Information Security Policy


SOC 2 Criteria: CC1.2, CC1.3, CC2.1, CC5.1, CC5.2, CC5.3,

Keywords: Corrective action, Security training, Clean desk


Background

CAST.AI commits to satisfy applicable requirements related to information security and data privacy.

Information security and data privacy is an important integral part of our corporate governance. We are committed to continually improve our information security management system by setting ambitious information security goals and objectives at least in these areas:
• Compliance
• Risk appetite and capacity
• Incident detection and resolution.

It is the policy of CAST AI that information, as defined hereinafter, in all its forms–written, spoken, recorded electronically, or printed–will be protected from accidental or intentional unauthorized modification, destruction, or disclosure throughout its life-cycle. This protection includes an appropriate level of security over the equipment and software used to process, store, and transmit that information.

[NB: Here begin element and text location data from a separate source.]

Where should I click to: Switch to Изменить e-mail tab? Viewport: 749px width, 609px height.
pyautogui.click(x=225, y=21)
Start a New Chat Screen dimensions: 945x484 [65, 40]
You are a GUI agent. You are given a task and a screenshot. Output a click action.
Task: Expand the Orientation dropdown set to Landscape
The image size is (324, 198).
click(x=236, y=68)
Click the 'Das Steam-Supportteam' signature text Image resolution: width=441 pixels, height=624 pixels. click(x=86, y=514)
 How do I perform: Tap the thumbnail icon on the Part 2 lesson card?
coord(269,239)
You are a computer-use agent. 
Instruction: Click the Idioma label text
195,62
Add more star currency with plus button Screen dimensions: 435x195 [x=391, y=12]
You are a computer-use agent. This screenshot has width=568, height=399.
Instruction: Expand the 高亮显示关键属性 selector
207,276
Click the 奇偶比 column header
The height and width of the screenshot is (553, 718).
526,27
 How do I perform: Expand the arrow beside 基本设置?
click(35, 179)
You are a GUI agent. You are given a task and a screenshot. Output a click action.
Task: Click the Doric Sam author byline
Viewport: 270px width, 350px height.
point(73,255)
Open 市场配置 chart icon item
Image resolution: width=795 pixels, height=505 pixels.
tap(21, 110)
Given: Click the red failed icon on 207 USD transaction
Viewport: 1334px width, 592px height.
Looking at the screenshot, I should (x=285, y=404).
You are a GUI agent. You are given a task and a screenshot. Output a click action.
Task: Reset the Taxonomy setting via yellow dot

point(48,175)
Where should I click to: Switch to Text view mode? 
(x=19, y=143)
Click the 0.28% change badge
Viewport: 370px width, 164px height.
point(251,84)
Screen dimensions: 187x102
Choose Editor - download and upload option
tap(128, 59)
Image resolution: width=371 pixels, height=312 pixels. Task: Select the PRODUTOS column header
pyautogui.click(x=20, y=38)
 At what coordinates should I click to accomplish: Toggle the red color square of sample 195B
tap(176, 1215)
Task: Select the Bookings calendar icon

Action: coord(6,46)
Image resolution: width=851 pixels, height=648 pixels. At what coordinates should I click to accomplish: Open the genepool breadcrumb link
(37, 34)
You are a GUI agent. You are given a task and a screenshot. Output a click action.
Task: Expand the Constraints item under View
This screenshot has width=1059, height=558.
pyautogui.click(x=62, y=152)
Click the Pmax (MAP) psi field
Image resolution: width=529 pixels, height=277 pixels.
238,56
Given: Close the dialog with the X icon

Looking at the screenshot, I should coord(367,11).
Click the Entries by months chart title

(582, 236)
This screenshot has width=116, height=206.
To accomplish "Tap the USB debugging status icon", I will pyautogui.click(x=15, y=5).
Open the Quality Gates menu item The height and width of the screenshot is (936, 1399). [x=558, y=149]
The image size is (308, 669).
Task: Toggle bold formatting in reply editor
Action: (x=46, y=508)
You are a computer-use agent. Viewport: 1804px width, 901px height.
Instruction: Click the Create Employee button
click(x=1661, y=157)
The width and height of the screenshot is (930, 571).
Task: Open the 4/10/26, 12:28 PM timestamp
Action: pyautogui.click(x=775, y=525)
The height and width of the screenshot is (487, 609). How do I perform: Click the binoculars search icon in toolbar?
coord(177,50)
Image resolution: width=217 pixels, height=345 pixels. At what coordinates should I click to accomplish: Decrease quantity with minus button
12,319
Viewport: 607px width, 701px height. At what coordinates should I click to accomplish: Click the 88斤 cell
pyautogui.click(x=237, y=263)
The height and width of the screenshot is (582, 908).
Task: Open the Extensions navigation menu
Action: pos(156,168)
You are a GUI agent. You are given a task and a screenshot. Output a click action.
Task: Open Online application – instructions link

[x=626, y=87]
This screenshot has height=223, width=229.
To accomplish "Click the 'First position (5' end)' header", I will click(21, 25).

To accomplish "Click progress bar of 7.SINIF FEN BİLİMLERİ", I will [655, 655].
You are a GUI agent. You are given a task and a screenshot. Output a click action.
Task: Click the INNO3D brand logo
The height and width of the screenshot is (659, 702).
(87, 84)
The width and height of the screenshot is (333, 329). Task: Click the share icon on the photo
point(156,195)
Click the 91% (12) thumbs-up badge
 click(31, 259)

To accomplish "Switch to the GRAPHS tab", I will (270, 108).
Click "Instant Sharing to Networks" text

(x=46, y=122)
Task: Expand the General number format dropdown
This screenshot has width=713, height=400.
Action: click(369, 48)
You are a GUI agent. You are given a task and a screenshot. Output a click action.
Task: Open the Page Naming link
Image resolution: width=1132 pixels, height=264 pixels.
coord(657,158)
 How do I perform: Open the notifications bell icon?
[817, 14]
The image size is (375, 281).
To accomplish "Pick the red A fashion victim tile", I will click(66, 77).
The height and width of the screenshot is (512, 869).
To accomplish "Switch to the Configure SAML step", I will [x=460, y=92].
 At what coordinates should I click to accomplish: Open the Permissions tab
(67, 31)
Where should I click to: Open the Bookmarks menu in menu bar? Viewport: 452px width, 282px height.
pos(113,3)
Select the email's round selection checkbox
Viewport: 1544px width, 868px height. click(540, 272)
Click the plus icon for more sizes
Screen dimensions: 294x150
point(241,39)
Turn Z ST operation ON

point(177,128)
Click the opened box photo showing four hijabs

The Security Officer is responsible for the design, development, maintenance, dissemination, and enforcement of the items contained in this policy. At a minimum on an annual basis, a security and/ or compliance committee composed of senior management and key personnel must discuss, evaluate and document the company’s security program, ensuring strategic goals and objectives are continually being developed. At a minimum on an annual basis, all policies must be reviewed, modified, and/ or edited to meet necessary security standards. All policies must be signed and approved by authorized personnel.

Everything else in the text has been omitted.